John Paul II was neither a liberal nor a conservative, at least as those terms are nowadays used in American politics. He did not become captive to progressive elites, nor did he seek their approval—nor did he relish standing alone contra mundum. Rather, he sought to affirm the good and the true in the liberal, democratic world order and worked to make it obedient to Christ. In John Paul’s mind, as Richard John Neuhaus once described it to Weigel, the biblical understanding of human dignity undergirds the concept of human rights that stands at the center of world politics. Religious freedom, in turn, is central to human rights.

The idea of the human person made in the image and likeness of God, made free and made for love, formed the core of John Paul’s thought, which put him in direct conflict with the Communist regimes of Poland and the Soviet Union. In treating that conflict, Weigel returns again and again to the failure of the Ostpolitik of John Paul’s predecessors. Their attempts to moderate the church’s message and negotiate with the Soviets led to more intense persecution. By contrast, John Paul realized that the way to fight deadly lies is not by negotiating a détente but by proclaiming the truth forcefully and unabashedly. The transformation that began with his nine-day visit to Poland in 1979 concluded a decade later with the peaceful end of communism there.
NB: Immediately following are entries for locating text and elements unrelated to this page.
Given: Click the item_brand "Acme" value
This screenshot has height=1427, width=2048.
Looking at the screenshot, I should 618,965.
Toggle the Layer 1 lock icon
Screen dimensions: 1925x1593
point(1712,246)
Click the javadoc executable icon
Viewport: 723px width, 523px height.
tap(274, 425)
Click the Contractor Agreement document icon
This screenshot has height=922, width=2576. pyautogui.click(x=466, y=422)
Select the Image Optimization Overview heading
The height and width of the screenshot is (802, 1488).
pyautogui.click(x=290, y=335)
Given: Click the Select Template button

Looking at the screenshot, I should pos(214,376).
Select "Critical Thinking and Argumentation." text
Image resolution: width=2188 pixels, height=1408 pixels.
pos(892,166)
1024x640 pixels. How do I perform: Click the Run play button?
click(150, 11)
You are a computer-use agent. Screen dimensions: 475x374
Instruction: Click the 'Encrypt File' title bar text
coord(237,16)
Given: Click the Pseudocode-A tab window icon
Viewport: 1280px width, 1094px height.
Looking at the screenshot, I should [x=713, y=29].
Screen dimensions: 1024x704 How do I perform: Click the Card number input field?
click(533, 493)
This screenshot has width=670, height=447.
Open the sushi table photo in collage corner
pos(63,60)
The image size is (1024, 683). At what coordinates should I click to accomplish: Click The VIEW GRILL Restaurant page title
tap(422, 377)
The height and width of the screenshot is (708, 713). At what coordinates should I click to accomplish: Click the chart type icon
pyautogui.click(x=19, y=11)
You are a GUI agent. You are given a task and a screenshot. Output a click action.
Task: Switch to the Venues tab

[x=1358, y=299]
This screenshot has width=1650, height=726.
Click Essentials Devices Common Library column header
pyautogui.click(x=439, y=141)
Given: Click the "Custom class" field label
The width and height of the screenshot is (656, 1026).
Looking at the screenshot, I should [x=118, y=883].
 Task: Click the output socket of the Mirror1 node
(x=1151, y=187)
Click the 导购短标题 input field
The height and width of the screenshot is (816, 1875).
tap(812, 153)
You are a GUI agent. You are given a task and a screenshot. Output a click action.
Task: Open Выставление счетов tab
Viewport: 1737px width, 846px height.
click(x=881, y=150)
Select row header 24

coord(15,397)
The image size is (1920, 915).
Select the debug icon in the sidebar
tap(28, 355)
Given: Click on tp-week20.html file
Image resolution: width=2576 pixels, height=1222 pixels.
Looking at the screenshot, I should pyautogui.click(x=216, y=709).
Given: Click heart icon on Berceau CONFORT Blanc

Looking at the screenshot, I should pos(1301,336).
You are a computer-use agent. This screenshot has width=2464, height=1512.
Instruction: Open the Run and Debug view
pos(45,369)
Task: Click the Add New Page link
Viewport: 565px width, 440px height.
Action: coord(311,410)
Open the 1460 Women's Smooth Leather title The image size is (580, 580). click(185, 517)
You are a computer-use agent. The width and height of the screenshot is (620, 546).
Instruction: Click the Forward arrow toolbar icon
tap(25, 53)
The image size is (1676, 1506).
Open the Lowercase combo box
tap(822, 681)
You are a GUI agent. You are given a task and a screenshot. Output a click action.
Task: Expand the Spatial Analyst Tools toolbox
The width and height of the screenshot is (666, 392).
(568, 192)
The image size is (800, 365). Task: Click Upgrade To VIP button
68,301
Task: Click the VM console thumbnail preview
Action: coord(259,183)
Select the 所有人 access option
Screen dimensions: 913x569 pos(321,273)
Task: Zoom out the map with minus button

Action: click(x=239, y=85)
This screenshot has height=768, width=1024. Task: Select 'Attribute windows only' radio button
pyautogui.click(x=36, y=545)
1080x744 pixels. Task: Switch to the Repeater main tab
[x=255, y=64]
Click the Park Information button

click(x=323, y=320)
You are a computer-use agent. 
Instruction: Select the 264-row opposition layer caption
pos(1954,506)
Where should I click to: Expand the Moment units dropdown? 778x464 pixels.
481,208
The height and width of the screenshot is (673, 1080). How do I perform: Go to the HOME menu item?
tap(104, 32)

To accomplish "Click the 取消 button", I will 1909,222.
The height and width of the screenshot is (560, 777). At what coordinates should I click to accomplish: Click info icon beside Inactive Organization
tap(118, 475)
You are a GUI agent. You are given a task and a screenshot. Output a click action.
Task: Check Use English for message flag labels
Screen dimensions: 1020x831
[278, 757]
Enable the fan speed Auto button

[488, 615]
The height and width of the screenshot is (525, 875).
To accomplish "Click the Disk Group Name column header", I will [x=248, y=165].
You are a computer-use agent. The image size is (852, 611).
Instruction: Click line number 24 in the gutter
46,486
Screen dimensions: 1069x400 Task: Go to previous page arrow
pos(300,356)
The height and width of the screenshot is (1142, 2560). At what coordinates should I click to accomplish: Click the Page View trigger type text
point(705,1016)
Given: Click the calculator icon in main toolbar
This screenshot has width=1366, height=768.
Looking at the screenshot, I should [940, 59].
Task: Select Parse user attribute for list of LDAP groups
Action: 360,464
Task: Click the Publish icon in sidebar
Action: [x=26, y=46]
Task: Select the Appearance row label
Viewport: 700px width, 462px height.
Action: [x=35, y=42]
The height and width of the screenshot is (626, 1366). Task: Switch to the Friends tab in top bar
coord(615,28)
John Paul’s convictions—and his vocational discernment—were profoundly formed by his participation in “the great experience of my contemporaries,” as he told Weigel: “humiliation at the hands of evil.” He also knew great private suffering. A friend noted “an odd regularity to his life. Whenever he has a big religious experience, someone dies or is stricken,” from his mother dying while he prepared for first communion through a bishop friend suffering a stroke before his election as pope. John Paul was able to interpret these experiences through robust theology and philosophy and produce powerful reflections on suffering. In a similar way, his great capacity for friendship—which he maintained with numerous Polish couples after he had been elected pope—and his pastoral experience as a chaplain allowed him to write Theology of the Body, his great treatment of human sexuality. And his time as a manual laborer under the Nazi occupation inspired his encyclical on work, Laborem Exercens.

Weigel’s astute analysis of the pope’s life and thought is sprinkled throughout with anecdotes from their interviews and encounters. He describes his amusement as he watched on TV a Bob Dylan performance in Bologna for a large audience that included John Paul; after the music, the pope, riffing on Dylan’s “Blowin’ in the Wind,” delivered a “wonderful impromptu talk about the Holy Spirit blowing in the wind of the last decade of the twentieth century. . . . The man, I said to myself later that night, has game.” A few days later, when Weigel and John Paul met for a lunch appointment, the pope “said grace, sat down, fixed me with that look across the table, and began the proceedings by asking, ‘Who eez Bob DEE-lahn?’ ” (Weigel’s reply: “Holy Father, think of him as someone whose songs always sound better when someone else sings them.”)

The clarity and joy with which John Paul lived, along with the intellectual and pastoral riches of his words, attracted millions to him. “How can young people join a group of permanently confused people who don’t know where they’re going?” the Nigerian cardinal Francis Arinze asked Weigel. “The Holy Father is just the opposite.” Frequent short visits to his chapel throughout the course of the day fueled his life, which was, as Weigel argues, marked above all by hope: John Paul’s “rock-solid confidence in God’s guidance of his life . . . made him the freest man in the world.” Those who desire to have such freedom and clarity, especially in our days of ecclesiastical and political confusion, would do well to read this book.

Nathaniel Peters is executive director of the Morningside Institute and a lecturer at Columbia University.